2. Set Up the Probtest Container and Environment on Säntis¶
To run Probtest for ICON on Säntis, use the prebuilt container available on Docker Hub (Probtest Container ). ICON provides the wrapper script probtest_container_wrapper.py
.
Note
If your ICON version doesn’t include this script, add it to scripts/cscs_ci/probtest_container_wrapper.py
, along with the appropriate PROBTEST_TAG under run/tolerance/PROBTEST_TAG
and yaml_experiment_test_processor.py under scripts/experiments/yaml_experiment_test_processor.py
(replace if already available).
When Setting Up ICON from Scratch¶
In your ICON root directory, import the containter:
PROBTEST_TAG=$(cat run/tolerance/PROBTEST_TAG)
enroot import docker://c2sm/probtest:${PROBTEST_TAG}
Add a TOML configuration and export EDF path (being used when running the container):
echo "image = \"$(pwd)/c2sm+probtest+${PROBTEST_TAG}.sqsh\"" > probtest.toml
echo "mounts = [ \"$(pwd)\" ]" >> probtest.toml
echo "workdir = \"$(pwd)\"" >> probtest.toml
echo "writable = true" >> probtest.toml
export EDF_PATH=$(pwd)
Create and activate Python environment:
python3 -m venv .venv
source .venv/bin/activate
pip install pyyaml pandas click toml
Every Time You Reconnect to the Server¶
If the container and environment are already set up, simply re-run:
export EDF_PATH=$(pwd)
source .venv/bin/activate
Set experiment name, e.g.:
export EXPERIMENT=c2sm_clm_r13b03_seaice
Export required environment variables:
export BB_NAME=santis_cpu_nvhpc
export UENV_VERSION=$(cat config/cscs/SANTIS_ENV_TAG)
3. Run perturbed ensemble on CPU¶
Navigate to your CPU build directory and generate and run a 10-member ensemble (this may take time):
./make_runscripts $EXPERIMENT
uenv run ${UENV_VERSION} -- python3 scripts/cscs_ci/probtest_container_wrapper.py ensemble $EXPERIMENT --build-dir $(pwd) --member-ids $(seq -s, 1 10)
This generates:
stats_${EXPERIMENT}_<member_id>.csv
${EXPERIMENT}_reference.csv
4. Generate Reference and Tolerance from Ensemble¶
Create reference and tolerance files using the 10 ensemble members:
python3 scripts/cscs_ci/probtest_container_wrapper.py tolerance $EXPERIMENT --build-dir $(pwd) --member-ids $(seq -s, 1 10)
This generates:
${EXPERIMENT}_tolerance.csv
5. Run the test case on GPU and collect statistics¶
In the following, replace <...>
by the corresponding paths you are using.

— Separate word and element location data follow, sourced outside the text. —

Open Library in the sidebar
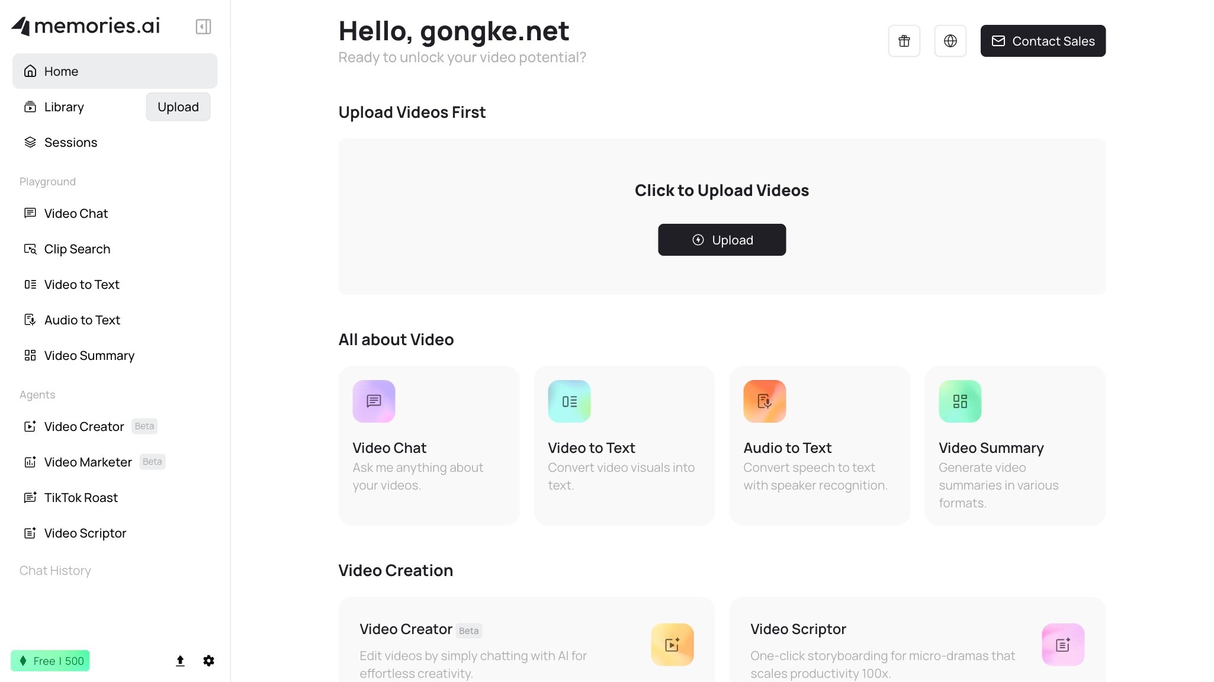 [x=64, y=107]
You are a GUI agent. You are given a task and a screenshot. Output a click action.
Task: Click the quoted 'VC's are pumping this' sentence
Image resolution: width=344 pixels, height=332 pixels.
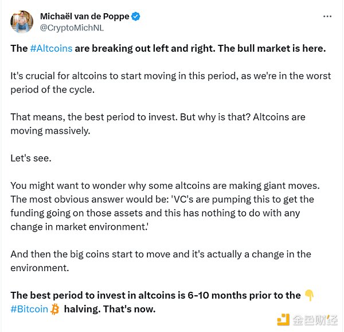[x=155, y=213]
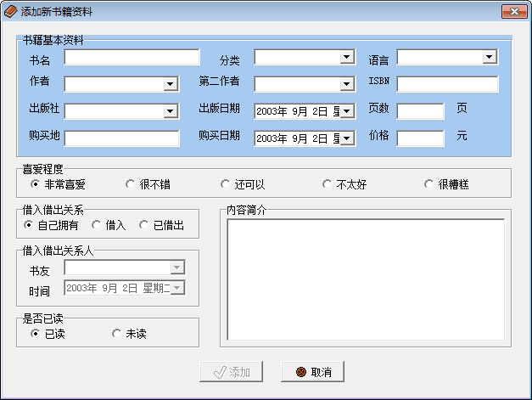Select 很不错 rating radio button

pyautogui.click(x=130, y=184)
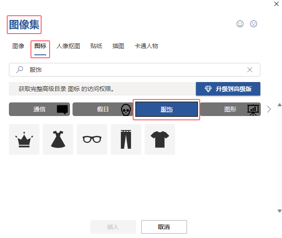Clear the search box text

coord(250,70)
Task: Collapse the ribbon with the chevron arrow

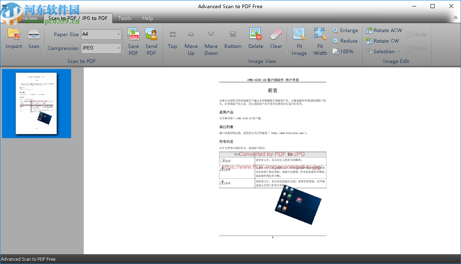Action: [455, 18]
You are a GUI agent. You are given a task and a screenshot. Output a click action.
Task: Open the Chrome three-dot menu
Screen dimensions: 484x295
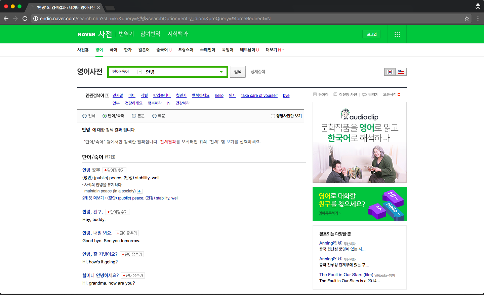click(478, 19)
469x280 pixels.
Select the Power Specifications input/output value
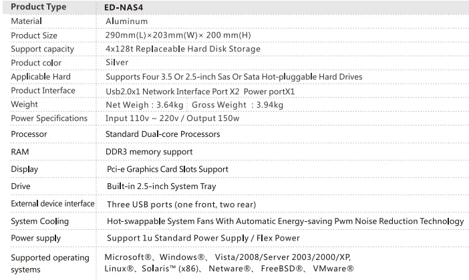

Navigate to your GPU build folder and run the same test case, e.g.:
cd <path-to-GPU-build>
./make_runscripts $EXPERIMENT
cd run && sbatch --uenv ${UENV_VERSION} ./exp.c2sm_clm_r13b03_seaice.run
Navigate back to ICON root folder and collect the GPU statistics:
cd <ICON root folder>
python3 scripts/cscs_ci/probtest_container_wrapper.py stats $EXPERIMENT --stats-file-path <path-to-CPU-build>/stats_gpu.csv --build-dir <path-to-GPU-build>
This saves the GPU stats as stats_gpu.csv
in your CPU build directory.
6. Check GPU Statistics Against Reference and Tolerance¶
From your ICON directory, run the check using the generated reference and tolerance:
python3 scripts/cscs_ci/probtest_container_wrapper.py check $EXPERIMENT --input-file-cur stats_gpu.csv --input-file-ref <path-to-CPU-build>/${EXPERIMENT}_reference.csv --tolerance-file-name <path-to-CPU-build>/${EXPERIMENT}_tolerance.csv --build-dir $(pwd)
7. Increase Ensemble Size if Validation Fails¶
A 10-member ensemble may not capture the full variability, causing false negatives. Increase to 49 members for better coverage from your CPU build directory:
Run additional members (11–49):
./make_runscripts $EXPERIMENT
uenv run ${UENV_VERSION} -- python3 scripts/cscs_ci/probtest_container_wrapper.py ensemble $EXPERIMENT --build-dir $(pwd) --member-ids $(seq -s, 11 49)
Regenerate reference and tolerance using all 49 members:
python3 scripts/cscs_ci/probtest_container_wrapper.py tolerance $EXPERIMENT --build-dir $(pwd) --member-ids $(seq -s, 1 49)
If the test still fails, the GPU result is likely incorrect.